Chief Justice John Roberts enjoyed something of a reprieve from liberal attacks on his judicial temperament after he upheld Obamacare, but the honeymoon is drawing to a close.
National Journal Magazine’s July 28 cover labels Roberts “the revolutionary” to resurrect the argument that he and his fellow Republican appointees will not rest until they push the Supreme Court so far to the right as to endanger the New Deal and Roe vs. Wade.
“[T]he steady churn in Washington politics has produced a Court that, for the first time in modern history, is cleaved into distinct warring camps,” James Oliphant writes in the magazine. “Republican presidents appointed Roberts and the four conservatives; Democrats selected Ginsburg and her three liberal allies. The judicial vetting process produces fewer and fewer wildcards; fewer fence-straddlers; fewer Byron Whites, Lewis Powells, O’Connors, and Kennedys.”
This paragraph contains at least one glaring contradiction. “The four conservatives” that Oliphant dismisses as a mere “warring camp” includes Justice Anthony Kennedy, whom he offers as a principled, politically moderate justice two sentences later.
Oliphant then quotes a legal scholar to get at the real problem. “What’s striking now, there is no Republican appointee on the Court who is a Democrat,” NYU’s Richard Epstein (an opponent of Obamacare) says in the story.

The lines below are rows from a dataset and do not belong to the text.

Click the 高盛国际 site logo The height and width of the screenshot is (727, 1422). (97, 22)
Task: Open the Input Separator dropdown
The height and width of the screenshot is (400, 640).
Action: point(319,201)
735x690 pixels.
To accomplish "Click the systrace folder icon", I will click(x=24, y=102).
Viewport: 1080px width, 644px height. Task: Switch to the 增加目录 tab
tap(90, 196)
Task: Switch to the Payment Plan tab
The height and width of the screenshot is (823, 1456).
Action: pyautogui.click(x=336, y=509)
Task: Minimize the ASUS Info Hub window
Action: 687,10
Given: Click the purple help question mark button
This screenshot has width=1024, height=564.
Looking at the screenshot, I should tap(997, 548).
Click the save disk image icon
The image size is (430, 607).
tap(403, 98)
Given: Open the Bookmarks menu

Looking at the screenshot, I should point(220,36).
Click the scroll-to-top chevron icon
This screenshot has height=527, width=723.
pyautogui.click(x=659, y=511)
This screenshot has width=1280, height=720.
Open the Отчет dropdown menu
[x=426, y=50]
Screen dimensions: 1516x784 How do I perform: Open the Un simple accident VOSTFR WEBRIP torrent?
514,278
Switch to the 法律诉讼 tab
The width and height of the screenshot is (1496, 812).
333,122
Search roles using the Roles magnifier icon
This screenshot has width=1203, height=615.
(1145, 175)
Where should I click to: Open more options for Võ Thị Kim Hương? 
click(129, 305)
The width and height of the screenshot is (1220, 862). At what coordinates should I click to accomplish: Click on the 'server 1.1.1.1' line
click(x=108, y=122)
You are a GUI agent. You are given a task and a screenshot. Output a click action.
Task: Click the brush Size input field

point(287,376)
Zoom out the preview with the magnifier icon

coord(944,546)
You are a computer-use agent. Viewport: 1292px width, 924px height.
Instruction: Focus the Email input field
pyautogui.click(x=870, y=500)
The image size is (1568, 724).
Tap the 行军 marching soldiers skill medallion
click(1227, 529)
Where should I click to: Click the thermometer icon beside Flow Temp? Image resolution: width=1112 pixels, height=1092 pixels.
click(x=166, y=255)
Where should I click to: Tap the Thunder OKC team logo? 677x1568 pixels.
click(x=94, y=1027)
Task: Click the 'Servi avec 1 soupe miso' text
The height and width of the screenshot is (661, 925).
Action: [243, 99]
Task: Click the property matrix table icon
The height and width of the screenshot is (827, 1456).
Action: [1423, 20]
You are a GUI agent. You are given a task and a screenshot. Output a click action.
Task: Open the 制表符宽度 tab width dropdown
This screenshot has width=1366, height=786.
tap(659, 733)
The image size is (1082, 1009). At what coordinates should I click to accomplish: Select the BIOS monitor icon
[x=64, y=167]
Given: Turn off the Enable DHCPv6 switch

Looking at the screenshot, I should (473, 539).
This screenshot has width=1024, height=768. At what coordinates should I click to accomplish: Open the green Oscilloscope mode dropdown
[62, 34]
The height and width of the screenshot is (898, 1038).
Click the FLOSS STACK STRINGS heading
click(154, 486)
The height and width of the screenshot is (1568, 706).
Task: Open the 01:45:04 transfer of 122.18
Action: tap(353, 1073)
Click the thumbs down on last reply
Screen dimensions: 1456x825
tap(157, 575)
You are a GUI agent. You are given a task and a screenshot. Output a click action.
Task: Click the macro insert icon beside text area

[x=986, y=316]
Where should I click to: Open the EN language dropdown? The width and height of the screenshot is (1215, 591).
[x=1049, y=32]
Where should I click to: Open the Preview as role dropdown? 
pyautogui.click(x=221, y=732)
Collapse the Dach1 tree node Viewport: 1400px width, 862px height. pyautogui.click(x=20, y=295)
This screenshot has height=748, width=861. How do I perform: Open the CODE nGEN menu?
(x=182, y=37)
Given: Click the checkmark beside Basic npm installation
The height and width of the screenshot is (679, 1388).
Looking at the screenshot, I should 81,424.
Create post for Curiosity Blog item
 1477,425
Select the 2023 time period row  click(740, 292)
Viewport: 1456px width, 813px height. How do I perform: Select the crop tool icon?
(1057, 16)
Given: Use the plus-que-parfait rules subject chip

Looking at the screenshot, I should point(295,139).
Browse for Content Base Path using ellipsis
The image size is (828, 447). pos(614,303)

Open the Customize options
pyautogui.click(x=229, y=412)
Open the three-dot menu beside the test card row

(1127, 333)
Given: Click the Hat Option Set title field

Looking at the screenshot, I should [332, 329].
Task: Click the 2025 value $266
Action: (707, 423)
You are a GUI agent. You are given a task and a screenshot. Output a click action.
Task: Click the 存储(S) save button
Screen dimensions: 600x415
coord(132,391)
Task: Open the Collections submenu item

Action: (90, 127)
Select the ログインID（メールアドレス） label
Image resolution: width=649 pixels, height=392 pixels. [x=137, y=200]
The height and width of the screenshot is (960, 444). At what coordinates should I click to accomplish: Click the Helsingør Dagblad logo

Oliphant seems less troubled by the dearth of Democratic appointees who appear to be Republican — perhaps because he dislikes Roberts’ Obamacare ruling insofar as it reflects a “view that puts strict limits on the federal power, one where the Constitution protects economic liberty as a civil right, and one that, in a sense, flips the calendar back to the Gilded age.”
For his part, Oliphant appears determined to flip the calendar back to the pre-Obamacare ruling age — when liberals attacked Roberts as a conservative ideologue and he appeared (the appearance is not necessarily correct) to vote with the liberals in order to weaken that charge.